Respondents who spend six or more hours per week arguing about lineage accuracy on grappling forums scored an average of 19% — the lowest of any demographic in the study.
“The forums are not a remembering mechanism,” Marr said. “We are not sure what they are. We can confirm what they are not.”
The single most-cited four-deep chain submitted by respondents — which researchers identified across 312 separate surveys — does not match any registered chain in the Federation of Certified Grappling Lineages (FCGL), the sport’s largest record-keeper. In 58% of submissions, the listed third professor was a person the respondent appeared to have met exactly once, at a seminar, sometime in the 2010s.
The listed fourth professor, in most of those cases, was the respondent’s current head coach — who, in a significant number of instances, has publicly disowned the third person on the list in a YouTube video, a podcast appearance, a now-deleted tweet, or all three.
“The chains don’t reconcile,” Marr said. “We tried. We sat down with the FCGL records and the respondent submissions. We used highlighters. It didn’t help.”
One of the more unusual respondents, Dale Kortig, a 44-year-old licensed property appraiser and second-degree black belt from Fort Wayne, Indiana, submitted a four-name chain in which the second professor was listed simply as “The Brazilian.” When contacted for clarification, Kortig said he was “pretty sure” this was an individual who taught a weekend seminar at his gym in 2014.
“He had an accent,” Kortig said. “He was Brazilian. I remember the shirt.”
The final chart in Dr. Marr’s presentation, which researchers are calling the most diagnostic visual in the study, compares self-reported professor-naming confidence against actual professor-naming accuracy. The two lines are perpendicular.
“That’s not a correlation at all,” Marr clarified during Monday’s briefing, gesturing at a projected graph. “That’s two lines that meet once. At the origin. And then they leave. They have nothing to say to each other.”

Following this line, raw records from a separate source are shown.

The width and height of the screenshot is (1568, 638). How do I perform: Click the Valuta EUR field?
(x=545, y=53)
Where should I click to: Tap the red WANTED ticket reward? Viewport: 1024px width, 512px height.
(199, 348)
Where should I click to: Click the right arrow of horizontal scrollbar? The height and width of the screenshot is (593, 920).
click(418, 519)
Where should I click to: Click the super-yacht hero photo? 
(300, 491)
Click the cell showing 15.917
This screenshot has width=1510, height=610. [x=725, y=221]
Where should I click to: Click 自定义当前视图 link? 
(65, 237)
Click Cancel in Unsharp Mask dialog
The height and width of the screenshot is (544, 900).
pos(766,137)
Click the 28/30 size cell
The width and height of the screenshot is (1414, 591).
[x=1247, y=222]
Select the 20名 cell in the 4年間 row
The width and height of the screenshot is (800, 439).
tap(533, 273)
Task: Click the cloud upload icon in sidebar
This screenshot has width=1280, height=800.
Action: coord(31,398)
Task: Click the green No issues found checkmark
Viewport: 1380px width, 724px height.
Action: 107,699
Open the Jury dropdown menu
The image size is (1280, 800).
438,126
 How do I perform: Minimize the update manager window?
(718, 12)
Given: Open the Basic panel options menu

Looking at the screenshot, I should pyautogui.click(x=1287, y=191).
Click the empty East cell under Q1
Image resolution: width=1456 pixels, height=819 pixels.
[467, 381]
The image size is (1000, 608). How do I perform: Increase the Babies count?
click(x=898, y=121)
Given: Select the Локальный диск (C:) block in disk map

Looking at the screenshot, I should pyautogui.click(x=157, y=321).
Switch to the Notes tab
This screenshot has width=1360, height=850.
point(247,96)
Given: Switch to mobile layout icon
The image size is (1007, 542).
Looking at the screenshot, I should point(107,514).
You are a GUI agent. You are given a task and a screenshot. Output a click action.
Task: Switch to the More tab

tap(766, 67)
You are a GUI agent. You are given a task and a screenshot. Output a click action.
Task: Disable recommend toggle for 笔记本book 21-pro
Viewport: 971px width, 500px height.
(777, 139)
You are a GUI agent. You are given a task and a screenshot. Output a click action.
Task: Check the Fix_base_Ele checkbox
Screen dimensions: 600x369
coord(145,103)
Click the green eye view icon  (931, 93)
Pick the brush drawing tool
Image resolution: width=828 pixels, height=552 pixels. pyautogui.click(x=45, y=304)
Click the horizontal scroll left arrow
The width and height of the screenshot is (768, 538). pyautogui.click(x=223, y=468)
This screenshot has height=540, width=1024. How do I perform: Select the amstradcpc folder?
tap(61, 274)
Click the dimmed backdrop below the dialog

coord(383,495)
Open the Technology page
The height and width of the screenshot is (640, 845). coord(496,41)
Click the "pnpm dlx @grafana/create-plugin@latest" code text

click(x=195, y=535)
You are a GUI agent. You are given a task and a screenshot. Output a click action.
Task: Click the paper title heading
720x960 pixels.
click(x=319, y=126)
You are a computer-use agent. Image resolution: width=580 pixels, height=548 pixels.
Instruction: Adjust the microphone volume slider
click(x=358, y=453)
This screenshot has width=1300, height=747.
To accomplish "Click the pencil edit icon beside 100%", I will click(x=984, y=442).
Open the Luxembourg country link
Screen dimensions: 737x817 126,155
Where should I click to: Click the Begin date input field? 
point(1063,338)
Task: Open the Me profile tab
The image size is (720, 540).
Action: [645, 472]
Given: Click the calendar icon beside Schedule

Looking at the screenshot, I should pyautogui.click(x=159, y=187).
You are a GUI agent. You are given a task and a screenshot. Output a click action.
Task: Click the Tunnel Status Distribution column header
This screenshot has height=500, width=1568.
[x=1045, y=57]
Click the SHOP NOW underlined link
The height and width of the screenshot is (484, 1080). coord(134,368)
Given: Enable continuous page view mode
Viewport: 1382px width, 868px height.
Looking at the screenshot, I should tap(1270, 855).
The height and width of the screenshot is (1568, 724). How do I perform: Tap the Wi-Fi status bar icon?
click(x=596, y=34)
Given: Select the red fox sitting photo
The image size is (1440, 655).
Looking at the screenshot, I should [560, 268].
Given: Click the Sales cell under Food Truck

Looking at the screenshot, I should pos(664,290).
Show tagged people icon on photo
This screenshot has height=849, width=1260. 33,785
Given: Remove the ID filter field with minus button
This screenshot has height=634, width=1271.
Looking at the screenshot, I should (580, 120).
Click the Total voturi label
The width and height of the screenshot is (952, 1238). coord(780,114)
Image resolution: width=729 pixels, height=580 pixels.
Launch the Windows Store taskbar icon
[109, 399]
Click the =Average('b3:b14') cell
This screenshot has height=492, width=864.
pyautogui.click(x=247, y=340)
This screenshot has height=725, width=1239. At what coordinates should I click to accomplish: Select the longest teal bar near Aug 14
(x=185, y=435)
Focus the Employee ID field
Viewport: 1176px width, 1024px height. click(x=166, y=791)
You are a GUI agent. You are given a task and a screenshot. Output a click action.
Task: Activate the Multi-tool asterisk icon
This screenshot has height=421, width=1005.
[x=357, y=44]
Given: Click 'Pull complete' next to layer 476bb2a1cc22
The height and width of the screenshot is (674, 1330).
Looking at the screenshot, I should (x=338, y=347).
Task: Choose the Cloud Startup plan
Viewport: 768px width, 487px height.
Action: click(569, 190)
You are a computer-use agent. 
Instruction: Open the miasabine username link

The study also tracked how respondents reacted after being told their answers were wrong. Most, Marr said, did not update.
“Seventy-one percent maintained their original chain in follow-up interviews,” she said. “Twenty-four percent added an additional professor between the second and third names to reconcile the gap. Five percent asked if the NCGD was ‘some kind of federation psy-op.’”
A separate subgroup analysis examined the confidence levels of respondents who incorrectly named Ricardo. Ninety-one percent rated their certainty in the accuracy of their chain as “very high” or “extremely high.” Three of those respondents, when shown a photograph of Ricardo, said the photo “looked about right.” One asked if Ricardo was still taking private lessons.
Asked what she thought the single most important takeaway was, Marr paused.
“In jiu-jitsu,” she said, “the loudest lineage claim is statistically almost always the least-trained one. That’s what we found. We found that pretty consistently.”
The NCGD has declined to release the list of individual respondents, citing ethical concerns.
“Several of them will, given the chance, attempt to retroactively train under someone on it,” said Marr. “We’ve already had calls. We are not releasing the names.”
At press time, a representative for Apex Combat Systems confirmed that Ricardo remains on staff and will not be promoted at this time. A handwritten note had been added to the sign above the water fountain, clarifying that Ricardo is “a morale position, not a coaching one.”
Six of the survey respondents who named Ricardo have since written to the academy requesting seminar information.